A girlfriend of mine makes this fantastic chocolate cake. Every time we go to visit she makes this cake. It’s just so yummy and so versatile. You can use this recipe to make a cake or lots of cupcakes. This recipe makes a very large cake so next time I think I’ll halve the recipe. My girlfriend got this recipe off the internet a few years ago and doesn’t know the original source. I’ve had a look and can’t find it either so I’m sorry but I can’t give credit where credit is due. Apparently it’s also called a wartime cake as it uses items that were available through wartime rations.

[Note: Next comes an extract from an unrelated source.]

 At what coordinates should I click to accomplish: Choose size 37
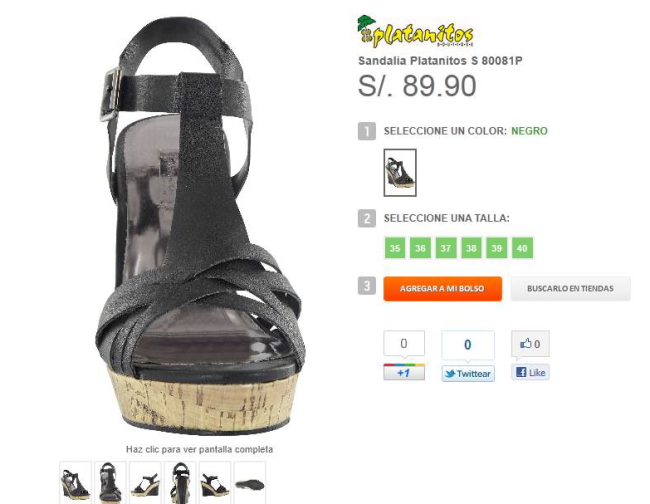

This cake is so easy my two year old pretty much made this cake. Another great thing with there being no eggs or diary means we can eat the cake straight form the bowl. I love licking the spoon. Though I have a little one who gets first dibs now of course. This cake also latests for days and days (if it lasts that long!) the upside of not using dairy/ eggs.
2 cups white sugar
3 cups plain flour
2 tsp baking soda
1/2 tsp salt
1/2 cup cocoa (I love Dutch cocoa so use that for everything; lovely colour and flavour)
2 cups warm water
1 cup vegetable oil (I used rice bran just make sure it’s a flavourless oil)
1 tbsp white vinegar
1 tsp vanilla essence
Icing (this isn’t a diary free icing but you could leave it off or just add some icing sugar)
1/2 cup melted butter
2 cups icing sugar
1/2 cup cocoa powder
2 tbsp water
1 tsp vanilla essence
Shift and mix all the dry ingredients together in one bowl.
Mix all the wet ingredients together.
Slowly add the wet ingredients to the dry and mix together until completely combined.
Grease a very large tin (I used a 26″ one) or cupcake trays.
Bake the cake at 180°C. Keep an eye on the cake mine took about 1.5 hours to cook. IT took a friend an hour to cook her cake. So just keep an eye on it.
Cupcakes will cook much quicker maybe half an hour so keep a close eye on them.
To make the icing; melt the butter and add all the other ingredients. Ice the cake once it is cold.
This is the amazing cake(s) my girlfriend made with this recipe for her little girl’s second birthday. Don’t they look amazing? I can vouch they tasted as good as they looked! Thanks Jill for introducing me to this fantastic cake and letting me use your photo.